“Troppi rom in classe”. E le mamme ritirano i figli
TORINO — «No, non si può mandare un bambino a scuola con tutti quei rom». È un pensiero che hanno avuto in tanti a Landiona, paese di 600 abitanti in provincia di Novara. E che in tanti hanno messo in pratica: «Abbiamo cercato di convincere i genitori a lasciare i figli nella nostra scuola elementare, ma molti hanno preferito iscriverli nel paese vicino», racconta il sindaco Marisa Albertini. Li hanno spostati a Vicolungo, dove le aule sono meno affollate di piccoli nomadi.
«I bimbi rom nelle elementari del nostro paese sono 25, ma quelli che frequentano sono molti meno. Gli italiani sono una dozzina», spiega la prima cittadina Albertini. E aggiunge: «Avevamo tentato di accorpare le classi con quelle di Sillavengo, altro paese della zona, per favorire l’integrazione, ma non è stato possibile ». Così mamme e papà hanno deciso di ritirare dalla scuola del paese i 12 bimbi italiani.
Intolleranza? Il sindaco si schermisce: «Non si dica che siamo razzisti, la questione è molto più complicata di quello che sembra. I 25 nomadi iscritti costituiscono solo uno degli aspetti che hanno spinto i genitori a spostare i figli. C’erano le pluri-classi e poi il destino della scuola pareva segnato». Anzi, aggiunge Marisa Albertini, «che non abbiamo pregiudizi lo dimostra il fatto che abbiamo sempre offerto loro il pranzo, visto che le famiglie non pagavano i buoni-pasto». La Lega Nord, nel dubbio, soffia sul fuoco: «Non accetteremo passivi le politiche di questo governo che mirano a farci diventare una minoranza a casa nostra», attacca il vicepresidente dei deputati Gianluca Bonanno.
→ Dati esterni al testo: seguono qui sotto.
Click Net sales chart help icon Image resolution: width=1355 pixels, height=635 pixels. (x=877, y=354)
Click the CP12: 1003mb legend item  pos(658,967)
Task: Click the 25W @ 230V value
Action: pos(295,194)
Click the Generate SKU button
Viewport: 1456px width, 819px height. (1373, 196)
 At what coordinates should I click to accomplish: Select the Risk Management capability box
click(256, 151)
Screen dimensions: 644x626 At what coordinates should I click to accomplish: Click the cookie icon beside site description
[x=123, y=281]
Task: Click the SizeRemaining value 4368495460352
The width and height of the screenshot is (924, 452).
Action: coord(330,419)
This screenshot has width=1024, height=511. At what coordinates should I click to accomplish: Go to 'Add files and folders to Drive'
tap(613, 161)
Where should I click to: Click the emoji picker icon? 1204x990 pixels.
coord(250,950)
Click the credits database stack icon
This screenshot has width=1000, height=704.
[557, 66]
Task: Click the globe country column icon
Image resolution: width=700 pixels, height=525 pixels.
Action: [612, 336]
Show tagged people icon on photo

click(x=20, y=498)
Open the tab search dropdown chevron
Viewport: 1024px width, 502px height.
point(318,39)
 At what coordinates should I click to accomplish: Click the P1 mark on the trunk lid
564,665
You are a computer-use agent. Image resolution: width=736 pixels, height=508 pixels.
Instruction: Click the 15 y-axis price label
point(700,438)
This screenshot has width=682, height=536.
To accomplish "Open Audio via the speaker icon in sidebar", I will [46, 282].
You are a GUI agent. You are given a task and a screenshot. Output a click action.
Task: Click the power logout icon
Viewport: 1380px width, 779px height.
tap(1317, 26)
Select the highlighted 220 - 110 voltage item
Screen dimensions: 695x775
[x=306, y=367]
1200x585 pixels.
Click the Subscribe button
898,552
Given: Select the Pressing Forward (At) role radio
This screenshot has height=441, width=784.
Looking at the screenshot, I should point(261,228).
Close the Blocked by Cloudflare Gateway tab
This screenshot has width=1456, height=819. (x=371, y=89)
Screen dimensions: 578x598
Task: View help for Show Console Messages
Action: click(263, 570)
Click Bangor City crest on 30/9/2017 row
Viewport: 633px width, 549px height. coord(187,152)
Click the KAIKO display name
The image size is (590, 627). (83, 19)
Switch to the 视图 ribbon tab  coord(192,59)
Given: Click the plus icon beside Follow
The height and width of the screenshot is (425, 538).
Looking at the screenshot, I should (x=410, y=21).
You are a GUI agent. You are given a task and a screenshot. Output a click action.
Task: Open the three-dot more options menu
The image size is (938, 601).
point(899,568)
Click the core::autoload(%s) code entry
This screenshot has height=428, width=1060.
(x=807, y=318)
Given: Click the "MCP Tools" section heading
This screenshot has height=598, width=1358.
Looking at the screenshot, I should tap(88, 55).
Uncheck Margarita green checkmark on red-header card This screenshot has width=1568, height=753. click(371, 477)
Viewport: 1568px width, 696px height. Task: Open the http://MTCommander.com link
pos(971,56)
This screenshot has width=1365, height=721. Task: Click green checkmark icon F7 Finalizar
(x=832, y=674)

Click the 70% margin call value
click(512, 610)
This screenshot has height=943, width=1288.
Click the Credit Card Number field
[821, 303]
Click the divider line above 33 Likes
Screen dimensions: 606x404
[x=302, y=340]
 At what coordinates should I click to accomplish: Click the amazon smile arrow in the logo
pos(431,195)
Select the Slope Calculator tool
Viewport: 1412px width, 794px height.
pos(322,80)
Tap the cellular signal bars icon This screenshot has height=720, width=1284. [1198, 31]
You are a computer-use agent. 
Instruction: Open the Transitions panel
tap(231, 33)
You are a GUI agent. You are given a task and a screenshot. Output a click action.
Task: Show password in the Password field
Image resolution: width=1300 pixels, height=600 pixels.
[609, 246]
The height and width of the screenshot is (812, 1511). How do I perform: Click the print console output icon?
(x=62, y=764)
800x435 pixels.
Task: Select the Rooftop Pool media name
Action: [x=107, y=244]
Un caso molto simile accade pure a Montecchio Maggiore, in provincia di Vicenza, paese già noto perché due anni fa la scuola materna istituì una sezione tutta di stranieri. Ebbene, quei bimbi sono arrivati all’elementare e il problema si è ripetuto: «La dirigente ha creato due classi da 17 e da 16 alunni composte da soli stranieri», denunciano Sebastiano Campisi e Carmelo Cassalia della Flc-Cgil vicentina. E gli italiani? «Sono finiti in un’unica sezione — raccontano i due sindacalisti — che fa 27 ore di lezione più una di mensa: un modello orario creato per far sì che le famiglie italiane iscrivessero i propri figli in quella classe attraverso la procedura online».
Intolleranza o casualità, difficile distinguere. Fatto sta che gli episodi si moltiplicano. A partire da quello di alcuni giorni fa a accaduto a Costa Volpino, nel Bergamasco, dove i genitori dei bimbi italiani avevano ritirato i figli dalla scuola elementare lasciando soltanto i 14 alunni stranieri. In quel caso, però, dopo il clamore si è trovata una soluzione: la classe è stata trasferita in un’altra scuola del paese e i bambini sono stati divisi in due sezioni, ognuna con un numero di stranieri inferiore al 30 per cento.